DATA FOR PROCESSING:
- - - - -
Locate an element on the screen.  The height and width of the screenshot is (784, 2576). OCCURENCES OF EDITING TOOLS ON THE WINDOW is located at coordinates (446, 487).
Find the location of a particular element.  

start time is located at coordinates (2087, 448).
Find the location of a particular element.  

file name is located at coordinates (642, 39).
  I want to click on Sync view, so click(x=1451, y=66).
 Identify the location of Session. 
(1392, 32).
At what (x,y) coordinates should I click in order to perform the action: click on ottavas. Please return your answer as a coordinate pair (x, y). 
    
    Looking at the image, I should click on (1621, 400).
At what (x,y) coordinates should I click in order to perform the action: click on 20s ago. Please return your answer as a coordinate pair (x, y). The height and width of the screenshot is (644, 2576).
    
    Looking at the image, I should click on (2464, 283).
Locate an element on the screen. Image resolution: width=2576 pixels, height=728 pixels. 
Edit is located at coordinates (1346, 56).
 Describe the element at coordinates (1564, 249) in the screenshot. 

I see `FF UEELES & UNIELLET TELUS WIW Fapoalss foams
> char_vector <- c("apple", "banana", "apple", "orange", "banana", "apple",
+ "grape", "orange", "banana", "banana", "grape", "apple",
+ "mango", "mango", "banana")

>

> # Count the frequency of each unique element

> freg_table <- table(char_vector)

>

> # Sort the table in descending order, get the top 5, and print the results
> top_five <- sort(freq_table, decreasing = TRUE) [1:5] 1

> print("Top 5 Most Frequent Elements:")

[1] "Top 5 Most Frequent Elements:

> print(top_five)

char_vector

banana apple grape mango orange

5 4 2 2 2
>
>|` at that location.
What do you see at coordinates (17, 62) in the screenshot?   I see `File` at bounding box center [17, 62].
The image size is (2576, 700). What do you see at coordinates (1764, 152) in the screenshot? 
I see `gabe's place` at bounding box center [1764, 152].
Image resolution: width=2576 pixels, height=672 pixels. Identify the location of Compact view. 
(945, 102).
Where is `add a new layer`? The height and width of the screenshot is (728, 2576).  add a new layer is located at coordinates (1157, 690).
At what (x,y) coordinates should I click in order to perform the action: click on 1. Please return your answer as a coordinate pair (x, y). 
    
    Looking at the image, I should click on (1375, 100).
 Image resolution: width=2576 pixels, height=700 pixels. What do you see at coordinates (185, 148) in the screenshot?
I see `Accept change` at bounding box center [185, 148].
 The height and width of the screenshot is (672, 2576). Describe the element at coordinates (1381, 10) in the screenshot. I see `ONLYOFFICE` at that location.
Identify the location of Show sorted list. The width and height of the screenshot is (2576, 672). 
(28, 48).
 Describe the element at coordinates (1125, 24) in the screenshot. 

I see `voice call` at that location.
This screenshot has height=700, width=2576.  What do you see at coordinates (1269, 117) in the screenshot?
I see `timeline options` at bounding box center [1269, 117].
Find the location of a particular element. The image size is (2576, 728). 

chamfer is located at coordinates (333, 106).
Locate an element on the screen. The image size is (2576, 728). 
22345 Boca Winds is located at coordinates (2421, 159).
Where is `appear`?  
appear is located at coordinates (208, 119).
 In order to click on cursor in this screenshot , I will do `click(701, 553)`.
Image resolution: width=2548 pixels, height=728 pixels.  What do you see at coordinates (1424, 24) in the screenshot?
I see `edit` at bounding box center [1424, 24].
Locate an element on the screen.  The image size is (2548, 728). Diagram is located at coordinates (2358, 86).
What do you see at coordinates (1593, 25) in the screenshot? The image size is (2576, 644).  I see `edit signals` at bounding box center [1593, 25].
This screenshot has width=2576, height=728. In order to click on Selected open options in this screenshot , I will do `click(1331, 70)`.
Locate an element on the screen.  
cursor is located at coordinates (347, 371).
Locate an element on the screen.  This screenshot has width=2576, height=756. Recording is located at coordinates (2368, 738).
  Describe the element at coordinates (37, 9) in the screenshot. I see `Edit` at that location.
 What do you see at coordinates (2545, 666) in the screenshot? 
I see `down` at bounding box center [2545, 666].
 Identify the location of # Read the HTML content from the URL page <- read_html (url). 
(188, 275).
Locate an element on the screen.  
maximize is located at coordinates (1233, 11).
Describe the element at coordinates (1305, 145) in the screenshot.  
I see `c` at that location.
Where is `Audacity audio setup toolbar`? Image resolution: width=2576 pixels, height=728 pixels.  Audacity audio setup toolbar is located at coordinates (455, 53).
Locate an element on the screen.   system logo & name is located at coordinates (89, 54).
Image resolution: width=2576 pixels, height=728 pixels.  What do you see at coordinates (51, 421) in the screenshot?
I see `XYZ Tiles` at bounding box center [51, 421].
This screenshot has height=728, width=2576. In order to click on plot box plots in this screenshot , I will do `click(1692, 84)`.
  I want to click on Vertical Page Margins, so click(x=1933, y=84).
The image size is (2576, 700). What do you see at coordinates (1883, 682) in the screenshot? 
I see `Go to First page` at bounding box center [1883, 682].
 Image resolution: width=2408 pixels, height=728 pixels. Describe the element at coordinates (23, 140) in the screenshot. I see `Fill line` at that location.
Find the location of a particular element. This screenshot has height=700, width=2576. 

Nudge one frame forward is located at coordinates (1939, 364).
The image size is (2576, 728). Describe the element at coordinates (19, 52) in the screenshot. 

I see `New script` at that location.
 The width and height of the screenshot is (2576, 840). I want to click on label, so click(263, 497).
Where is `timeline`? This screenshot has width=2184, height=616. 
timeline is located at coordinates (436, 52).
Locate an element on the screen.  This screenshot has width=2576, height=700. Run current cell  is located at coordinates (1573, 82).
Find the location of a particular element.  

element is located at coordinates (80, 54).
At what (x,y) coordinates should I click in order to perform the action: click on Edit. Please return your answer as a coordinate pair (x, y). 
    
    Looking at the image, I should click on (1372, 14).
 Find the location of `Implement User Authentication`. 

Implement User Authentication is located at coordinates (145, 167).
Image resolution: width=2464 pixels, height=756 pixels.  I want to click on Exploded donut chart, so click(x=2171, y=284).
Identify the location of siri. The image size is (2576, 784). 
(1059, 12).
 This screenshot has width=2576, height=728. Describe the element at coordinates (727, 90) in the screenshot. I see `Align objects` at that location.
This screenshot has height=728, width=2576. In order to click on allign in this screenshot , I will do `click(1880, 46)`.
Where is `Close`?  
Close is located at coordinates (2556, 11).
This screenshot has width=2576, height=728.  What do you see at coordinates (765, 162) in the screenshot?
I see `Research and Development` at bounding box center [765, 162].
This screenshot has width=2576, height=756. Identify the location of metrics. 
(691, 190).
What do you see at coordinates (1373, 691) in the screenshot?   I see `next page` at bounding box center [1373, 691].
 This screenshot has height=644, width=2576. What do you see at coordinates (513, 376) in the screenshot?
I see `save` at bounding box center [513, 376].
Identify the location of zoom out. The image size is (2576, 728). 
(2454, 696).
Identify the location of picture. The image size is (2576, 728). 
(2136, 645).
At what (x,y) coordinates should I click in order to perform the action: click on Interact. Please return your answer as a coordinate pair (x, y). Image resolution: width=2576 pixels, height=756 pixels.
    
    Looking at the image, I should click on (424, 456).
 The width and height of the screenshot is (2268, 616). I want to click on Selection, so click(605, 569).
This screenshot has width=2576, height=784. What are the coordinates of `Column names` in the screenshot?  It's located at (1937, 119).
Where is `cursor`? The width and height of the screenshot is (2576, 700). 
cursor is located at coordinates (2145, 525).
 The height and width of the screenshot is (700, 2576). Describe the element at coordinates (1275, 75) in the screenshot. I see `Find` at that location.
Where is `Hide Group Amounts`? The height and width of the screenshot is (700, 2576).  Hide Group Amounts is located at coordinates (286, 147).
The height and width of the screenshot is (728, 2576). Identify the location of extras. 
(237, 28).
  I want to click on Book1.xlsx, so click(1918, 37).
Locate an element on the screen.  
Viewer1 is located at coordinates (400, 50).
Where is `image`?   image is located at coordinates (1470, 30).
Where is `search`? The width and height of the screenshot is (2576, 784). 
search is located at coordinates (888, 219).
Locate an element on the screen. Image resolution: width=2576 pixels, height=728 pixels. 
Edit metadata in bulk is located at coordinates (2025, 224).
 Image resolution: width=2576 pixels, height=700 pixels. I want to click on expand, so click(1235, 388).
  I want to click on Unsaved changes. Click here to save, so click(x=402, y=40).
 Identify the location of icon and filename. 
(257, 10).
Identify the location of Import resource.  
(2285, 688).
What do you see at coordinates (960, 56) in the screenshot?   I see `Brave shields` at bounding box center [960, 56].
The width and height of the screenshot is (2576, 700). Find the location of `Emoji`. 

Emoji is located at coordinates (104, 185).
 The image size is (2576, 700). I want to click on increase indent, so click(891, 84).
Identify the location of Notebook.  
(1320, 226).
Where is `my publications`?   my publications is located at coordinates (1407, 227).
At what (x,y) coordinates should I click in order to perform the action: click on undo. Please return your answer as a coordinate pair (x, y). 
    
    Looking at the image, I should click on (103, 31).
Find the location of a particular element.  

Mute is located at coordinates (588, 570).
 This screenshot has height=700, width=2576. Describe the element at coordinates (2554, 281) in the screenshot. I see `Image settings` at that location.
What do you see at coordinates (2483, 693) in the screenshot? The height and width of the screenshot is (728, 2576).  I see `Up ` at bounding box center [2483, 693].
- - - - -
TASK GOAL: Can you reproduce the data word for word, starting with the line that contains "Locate an element on the screen. The" and going on through the line that contains "center [2545, 666].", with both of those lines included?

THE RESULT:
Locate an element on the screen. The image size is (2576, 728). 
22345 Boca Winds is located at coordinates (2421, 159).
Where is `appear`?  
appear is located at coordinates (208, 119).
 In order to click on cursor in this screenshot , I will do `click(701, 553)`.
Image resolution: width=2548 pixels, height=728 pixels.  What do you see at coordinates (1424, 24) in the screenshot?
I see `edit` at bounding box center [1424, 24].
Locate an element on the screen.  The image size is (2548, 728). Diagram is located at coordinates (2358, 86).
What do you see at coordinates (1593, 25) in the screenshot? The image size is (2576, 644).  I see `edit signals` at bounding box center [1593, 25].
This screenshot has width=2576, height=728. In order to click on Selected open options in this screenshot , I will do `click(1331, 70)`.
Locate an element on the screen.  
cursor is located at coordinates (347, 371).
Locate an element on the screen.  This screenshot has width=2576, height=756. Recording is located at coordinates (2368, 738).
  Describe the element at coordinates (37, 9) in the screenshot. I see `Edit` at that location.
 What do you see at coordinates (2545, 666) in the screenshot? 
I see `down` at bounding box center [2545, 666].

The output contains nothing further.